9. Minimise response order effects by randomising response options where appropriate.
There are two main types of response order effects: primacy effects (i.e., choosing response options presented near the beginning of a list); and recency effects (choosing response options presented near the end of a list). When the response options are categorical (as opposed to a rating scale), primacy effects predominate for visual surveys and recency effects predominate for oral surveys (i.e., when the list of response options is read out to a respondent).
Randomising the order of categorical response options across respondents eliminates response order effects in the data.
10. Use realistic time periods for recall and future prediction questions.
When asking respondents to report on their past behaviour, it is important to include a specific timeframe for them to reflect on. Simply asking about general or typical behaviour is likely to lead to biased, inaccurate data.
For behaviours that are performed regularly (e.g., exercise-related behaviours, driving, media consumption, dog walking, etc.), it’s best to ask participants to limit recall to two weeks. For behaviours that are performed very regularly, such as eating, the recall period may need to be even shorter (e.g., one week or a few days).
Recall periods for infrequently performed behaviours, such as visiting the dentist, should be much longer (e.g., 12 or 24 months). Similarly, when asking respondents to make predictions about the future, use sensible time frames that people can realistically envisage.
11. Getting the order right and removing the “Back” button.
When designing a survey, questions should be ordered so we are not leading respondents to answer in a specific way. For example, unprompted awareness of an intervention or campaign should be asked before any information about that campaign is revealed.
In these types of surveys, respondents should not be allowed to go back through the survey and alter their responses.
12. Don’t make surveys too onerous, particularly if respondents are not being reimbursed for their time. You can increase engagement with your survey and minimise the drop-out rate, by limiting the number of onerous tasks or questions.
Examples of more onerous tasks in a survey include:
- Open-ended questions
- Ranking tasks (which can produce higher quality data than ratings, but are more burdensome for respondents and are usually not accessible) (Krosnick, 2000)
- Choice task questions – e.g., choice-based conjoint analysis
- Overly wordy questions or statements
- Questions that require calculations or cognitively demanding recall.
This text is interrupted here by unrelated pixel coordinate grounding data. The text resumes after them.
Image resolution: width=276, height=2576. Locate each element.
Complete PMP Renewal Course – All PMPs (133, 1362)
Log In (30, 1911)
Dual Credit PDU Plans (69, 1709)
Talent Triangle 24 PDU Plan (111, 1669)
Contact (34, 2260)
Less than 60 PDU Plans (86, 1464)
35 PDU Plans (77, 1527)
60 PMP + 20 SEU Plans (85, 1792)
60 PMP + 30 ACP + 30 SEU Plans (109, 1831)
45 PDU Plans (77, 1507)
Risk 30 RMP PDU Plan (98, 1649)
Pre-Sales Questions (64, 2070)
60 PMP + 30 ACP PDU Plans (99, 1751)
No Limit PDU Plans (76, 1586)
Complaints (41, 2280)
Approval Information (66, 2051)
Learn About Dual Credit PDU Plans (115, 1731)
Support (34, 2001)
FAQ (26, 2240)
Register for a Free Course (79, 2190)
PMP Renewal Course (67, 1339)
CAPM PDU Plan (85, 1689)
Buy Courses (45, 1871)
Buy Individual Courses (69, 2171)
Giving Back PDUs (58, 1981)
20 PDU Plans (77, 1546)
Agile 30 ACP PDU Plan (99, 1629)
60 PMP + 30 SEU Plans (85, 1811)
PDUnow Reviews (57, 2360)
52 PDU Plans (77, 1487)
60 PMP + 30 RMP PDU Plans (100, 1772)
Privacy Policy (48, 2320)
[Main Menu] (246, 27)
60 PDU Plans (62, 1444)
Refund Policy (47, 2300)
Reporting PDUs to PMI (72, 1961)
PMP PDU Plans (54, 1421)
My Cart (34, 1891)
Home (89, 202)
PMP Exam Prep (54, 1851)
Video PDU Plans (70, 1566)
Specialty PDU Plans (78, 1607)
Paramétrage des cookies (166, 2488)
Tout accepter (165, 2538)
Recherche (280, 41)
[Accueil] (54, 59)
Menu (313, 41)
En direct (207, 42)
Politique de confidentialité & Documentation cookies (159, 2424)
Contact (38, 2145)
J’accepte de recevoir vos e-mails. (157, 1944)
Lastly, don’t forget that surveys should be accessible, produce accurate and meaningful insights, and be satisfying for respondents to complete. It’s always worth spending a little bit of extra time programming and testing a survey among colleagues and some people from the target audience.
If you need help with survey design to ensure you gather meaningful data from your engagement activity, contact us at email@example.com
Krosnick, J.A., and L.R. Fabrigar. 1997. “Designing Rating Scales for Effective Measurement in Surveys.” In Survey Measurement and Process Quality, edited by L. Lyberg, P. Biemer, M. Collins, E. de Leeuw, C. Dippo, N. Schwarz, and D. Trewin, 141–64. New York, NY: John Wiley and Sons, Inc.
Krosnick, J. A. (2000). The threat of satisficing in surveys: The shortcuts respondents take in answering questions. Survey Methods Newsletter, 20, 4-8.
Krosnick, J. A., & Presser, S. (2010). Questionnaire design . In J. D. Wright & P. V. Marsden (Eds.), Handbook of Survey Research (Second Edition). West Yorkshire, England: Emerald Group.
Saris WE, Revilla M, Krosnick JA, Shaeffer EM. Comparing questions with agree/disagree response options to questions with item-specific response options. Surv. Res. Methods. 2010;4:61–79.